10: This post has to come with a disclaimer. I LOVE Skyrim. I adore it. I am in love with it. I would grab an Amulet of Mara and romance it if I could.
Skyrim was, when it was released on 11.11.11 a few years ago, one of those games that just had so much hype; to me, it seemed like everyone had it or was going to get it soon. Bethesda, the company that produces the series of games to which Skyrim belongs (based in Bethesda, Maryland, close to American University’s campus) said that if any baby born on 11.11.11 was named “Dovahkiin” they would supply that child with all Bethesda/ZeniMax games ‘past, present, future’ for life. The challenge was accepted, and there is a child named Dovahkiin out there in the world.

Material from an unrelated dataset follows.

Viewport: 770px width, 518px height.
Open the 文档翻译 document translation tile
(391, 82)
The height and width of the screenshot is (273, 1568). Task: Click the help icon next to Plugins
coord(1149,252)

Dovahkiin is the name of the Dragonborn, the main character. In Skyrim the player can create a customizeable character from a variety of races–including Orc, Argonian (similar to a giant lizard), Khajit (similar to a giant cat), Wood Elf, High Elf, Dark Elf, and various humanoid races. You can also select your character’s gender (‘M’ and ‘F’ being the only options). This is one game without a point; it represents more of a Western RPG format than a JRPG, with a less linear storyline. You can really just… do what you want. There are two loose storylines, one involving the return of the dragons to Tamriel, the world, and another involving a civil war that has broken out in Skyrim between the local Stormcloaks and the foreign Empire.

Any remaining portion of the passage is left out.